A terahertz design that can be etched onto microchips has managed to improve the power output of chip-mounted terahertz lasers by 80%.

The design, developed by researchers at MIT, Sandia National Laboratories and the University of Toronto, is a new variation on a device called a quantum cascade laser with distributed feedback.

“We started with this because it was the best out there,” said Ali Khalatpour, a graduate student in electrical engineering and computer science and first author on the paper. “It has the optimum performance for terahertz.”

Until now, however, the device has had a major drawback, which is that it naturally emits radiation in two opposed directions. Since most applications of terahertz radiation require directed light, that means that the device squanders half of its energy output. Khalatpour and his colleagues found a way to redirect 80% of the light that usually exits the back of the laser, so that it travels in the desired direction.

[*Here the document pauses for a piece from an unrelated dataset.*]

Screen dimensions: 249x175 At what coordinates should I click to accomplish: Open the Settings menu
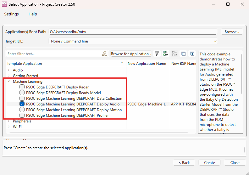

The design, according to Khalatpour, is not tied to any particular “gain medium,” or combination of materials in the body of the laser.

“If we come up with a better gain medium, we can double its output power, too,” Khalatpour said. “We increased power without designing a new active medium, which is pretty hard. Usually, even a 10% increase requires a lot of work in every aspect of the design.”

Bidirectional emission, or emission of light in opposed directions, is a common feature of many laser designs. With conventional lasers, it’s easily remedied by putting a mirror over one end of the laser. However, the wavelength of terahertz radiation is so long, and the researchers’ new lasers—known as photonic wire lasers—are so small, that much of the electromagnetic wave traveling the laser’s length actually lies outside the laser’s body. A mirror at one end of the laser would reflect back a tiny fraction of the wave’s total energy.

Khalatpour and his colleagues’ solution to the problem exploits a peculiarity of the tiny laser’s design. A quantum cascade laser consists of a long rectangular ridge called a waveguide. In the waveguide, materials are arranged so that the application of an electric field induces an electromagnetic wave along the length of the waveguide.

This wave, however, is what’s called a “standing wave.” If an electromagnetic wave can be thought of as a regular up-and-down squiggle, then the wave reflects back and forth in the waveguide in such a way that the crests and troughs of the reflections perfectly coincide with those of the waves moving in the opposite direction. A standing wave is essentially inert and will not radiate out of the waveguide.

The researchers put reflectors behind each of the holes in the waveguide, a step that can be seamlessly incorporated into the manufacturing process that produces the waveguide itself. The reflectors are wider than the waveguide, and they’re spaced so that the radiation they reflect will reinforce the terahertz wave in one direction but cancel it out in the other.

The device has been selected by NASA to provide terahertz emission for its Galactic/Extragalactic ULDB Spectroscopic Terahertz Observatory (GUSTO) mission. The mission is intended to determine the composition of the interstellar medium, or the matter that fills the space between stars, and it’s using terahertz rays because they’re uniquely well-suited to spectroscopic measurement of oxygen concentrations.